Required work = Each entry below needs to be copied exactly, with nothing dropped.

Content starts

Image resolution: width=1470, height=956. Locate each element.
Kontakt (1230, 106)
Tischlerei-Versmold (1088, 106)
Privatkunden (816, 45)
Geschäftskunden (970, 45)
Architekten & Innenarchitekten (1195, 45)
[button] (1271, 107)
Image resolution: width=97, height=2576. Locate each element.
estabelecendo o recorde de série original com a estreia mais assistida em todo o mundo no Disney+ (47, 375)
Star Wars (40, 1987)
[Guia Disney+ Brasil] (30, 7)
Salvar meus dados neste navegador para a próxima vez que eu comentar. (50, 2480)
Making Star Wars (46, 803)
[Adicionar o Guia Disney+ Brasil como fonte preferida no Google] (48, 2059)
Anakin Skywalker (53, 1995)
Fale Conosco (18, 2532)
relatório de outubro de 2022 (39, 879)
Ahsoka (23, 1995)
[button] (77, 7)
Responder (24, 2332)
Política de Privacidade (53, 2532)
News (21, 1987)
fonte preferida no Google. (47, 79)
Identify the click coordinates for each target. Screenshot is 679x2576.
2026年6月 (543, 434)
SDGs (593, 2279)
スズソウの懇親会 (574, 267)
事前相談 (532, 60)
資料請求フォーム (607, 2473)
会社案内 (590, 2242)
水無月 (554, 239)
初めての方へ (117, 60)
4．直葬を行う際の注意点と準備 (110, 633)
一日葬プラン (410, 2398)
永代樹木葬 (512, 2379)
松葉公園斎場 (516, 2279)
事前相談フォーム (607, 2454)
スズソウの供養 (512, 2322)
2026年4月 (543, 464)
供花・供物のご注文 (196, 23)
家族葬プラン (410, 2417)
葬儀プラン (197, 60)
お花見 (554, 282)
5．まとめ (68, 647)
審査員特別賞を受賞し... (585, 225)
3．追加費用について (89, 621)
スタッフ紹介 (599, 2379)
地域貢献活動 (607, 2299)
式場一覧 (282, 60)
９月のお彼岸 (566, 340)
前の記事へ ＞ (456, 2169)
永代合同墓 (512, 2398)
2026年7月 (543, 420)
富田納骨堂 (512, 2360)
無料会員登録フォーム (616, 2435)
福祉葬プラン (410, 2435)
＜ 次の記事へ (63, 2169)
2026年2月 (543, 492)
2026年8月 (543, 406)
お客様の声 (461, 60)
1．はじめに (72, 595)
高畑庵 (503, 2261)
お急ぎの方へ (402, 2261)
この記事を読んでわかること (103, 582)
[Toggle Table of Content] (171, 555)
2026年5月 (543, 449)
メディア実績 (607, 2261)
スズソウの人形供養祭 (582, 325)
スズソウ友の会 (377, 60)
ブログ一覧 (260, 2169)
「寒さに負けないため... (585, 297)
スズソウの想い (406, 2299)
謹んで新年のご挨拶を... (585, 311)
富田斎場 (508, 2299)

Content ends

Exercise solution =
Image resolution: width=1470, height=956. Locate each element.
Kontakt (1230, 106)
Tischlerei-Versmold (1088, 106)
Privatkunden (816, 45)
Geschäftskunden (970, 45)
Architekten & Innenarchitekten (1195, 45)
[button] (1271, 107)
Image resolution: width=97, height=2576. Locate each element.
estabelecendo o recorde de série original com a estreia mais assistida em todo o mundo no Disney+ (47, 375)
Star Wars (40, 1987)
[Guia Disney+ Brasil] (30, 7)
Salvar meus dados neste navegador para a próxima vez que eu comentar. (50, 2480)
Making Star Wars (46, 803)
[Adicionar o Guia Disney+ Brasil como fonte preferida no Google] (48, 2059)
Anakin Skywalker (53, 1995)
Fale Conosco (18, 2532)
relatório de outubro de 2022 (39, 879)
Ahsoka (23, 1995)
[button] (77, 7)
Responder (24, 2332)
Política de Privacidade (53, 2532)
News (21, 1987)
fonte preferida no Google. (47, 79)
Identify the click coordinates for each target. Screenshot is 679x2576.
2026年6月 (543, 434)
SDGs (593, 2279)
スズソウの懇親会 (574, 267)
事前相談 (532, 60)
資料請求フォーム (607, 2473)
会社案内 (590, 2242)
水無月 (554, 239)
初めての方へ (117, 60)
4．直葬を行う際の注意点と準備 (110, 633)
一日葬プラン (410, 2398)
永代樹木葬 (512, 2379)
松葉公園斎場 (516, 2279)
事前相談フォーム (607, 2454)
スズソウの供養 (512, 2322)
2026年4月 (543, 464)
供花・供物のご注文 (196, 23)
家族葬プラン (410, 2417)
葬儀プラン (197, 60)
お花見 (554, 282)
5．まとめ (68, 647)
審査員特別賞を受賞し... (585, 225)
3．追加費用について (89, 621)
スタッフ紹介 (599, 2379)
地域貢献活動 (607, 2299)
式場一覧 (282, 60)
９月のお彼岸 (566, 340)
前の記事へ ＞ (456, 2169)
永代合同墓 (512, 2398)
2026年7月 (543, 420)
富田納骨堂 (512, 2360)
無料会員登録フォーム (616, 2435)
福祉葬プラン (410, 2435)
＜ 次の記事へ (63, 2169)
2026年2月 (543, 492)
2026年8月 (543, 406)
お客様の声 (461, 60)
1．はじめに (72, 595)
高畑庵 (503, 2261)
お急ぎの方へ (402, 2261)
この記事を読んでわかること (103, 582)
[Toggle Table of Content] (171, 555)
2026年5月 (543, 449)
メディア実績 (607, 2261)
スズソウの人形供養祭 (582, 325)
スズソウ友の会 (377, 60)
ブログ一覧 (260, 2169)
「寒さに負けないため... (585, 297)
スズソウの想い (406, 2299)
謹んで新年のご挨拶を... (585, 311)
富田斎場 (508, 2299)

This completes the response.